Anyway, did anyone see the question about stockpedias Paul Scott in the QA🤷♂️
Paul or Martin have asked to be interviewed by Mr Scott when he has time😁
So what are they going to tell him in an interview that was not readily available in the IM presentation, i know what I would be telling him....fro!
Up your performance and do your talking to the market, this is not a game of snakes and ladders, do your job or move on and stop taking the big bucks under false pretences.
Where's this telegram group when you need them.....they must have been infiltrated at an early stage to have this much volte face...wakey wakey✊✊✊
New content on LinkedIn plus on their website, looking promising.
Magna's Driver Monitoring System goes beyond simple alerts—it's like having a co-pilot that truly understands you. By tracking eye and head position, monitoring driver attention, and assessing fatigue levels, the DMS technology not only detects risky behaviors but actively intervenes when danger seems imminent. Learn more: https://bit.ly/3xunl6n #DriverMonitoringSystem #RoadSafety #Innovation #VehicleTechnology #SmartCars #FutureOfDriving #ADAS #TechTrends #MagnaInnovation #JustDrive
Dear Cold Fish Pie,
“Well, do ya Punk?”
Regarding your comment referencing Mr Martin Ive's ability to work numbers... have a look at how much of his own cash the man has invested in Seeing Machines.
Unlike Dirty Harry, Martin Ive's 'Magnum 44' fires hard cash. So, “...I know what you're thinking. Did he fire six shots or only five? ...You've got to ask yourself one question. Do I feel lucky? Well, do ya Punk?”
Will you go away forever if he does...?
This is also a company with a £50m annual overhead.
Do you really believe that Martin Ive is going to get that overhead down enough to break even this year?
Well do you punk😅✌
To be fair, they are always around when there is fear mongering to be had.
And to be fair, these are fear mongering times. If only you could find an AIM share that is showing growth potential at a time when confidence in AIM shares is at an all time low. Hmmmmm.
This is not a mining company.
This is not a company looking for a biological breakthrough.
This is a company with a product.
A product that is getting installed into everyday use.
This is a company with regulatory tailwinds and exemplary technology.
As Baxter would say…..
…..Exciting Times Ahead :)
Bout time we announced something SA ?
https://www.linkedin.com/posts/seeing-machines-latam_visionariosdelsafety-safety-seguridadvial-activity-7183456141165613056-Nh4_?utm_source=share&utm_medium=member_ios
Here come the fear spreaders.
At end of last quarter ending Dec 31 so that would be under 500 k additions in the 2 quarters to end June.
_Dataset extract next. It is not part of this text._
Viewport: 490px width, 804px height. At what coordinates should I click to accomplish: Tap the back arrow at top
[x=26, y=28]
Would be very underwhelming but no surprise given the inability to surprise on the upside which has been prevalent here for years
I would say it’s 99% certain breakeven will be pushed back - they never hit any timescales
2 million by End of June will actually be rather poor. We are already over 1.5m, which only suggests less than another 0.5 million, showing quite poor growth.
I thought the next 2 KPIs were supposed to be awesome given BMW and VW are joining the party. If that's the case it will be another Auto revenue miss, and breakeven pushed back further.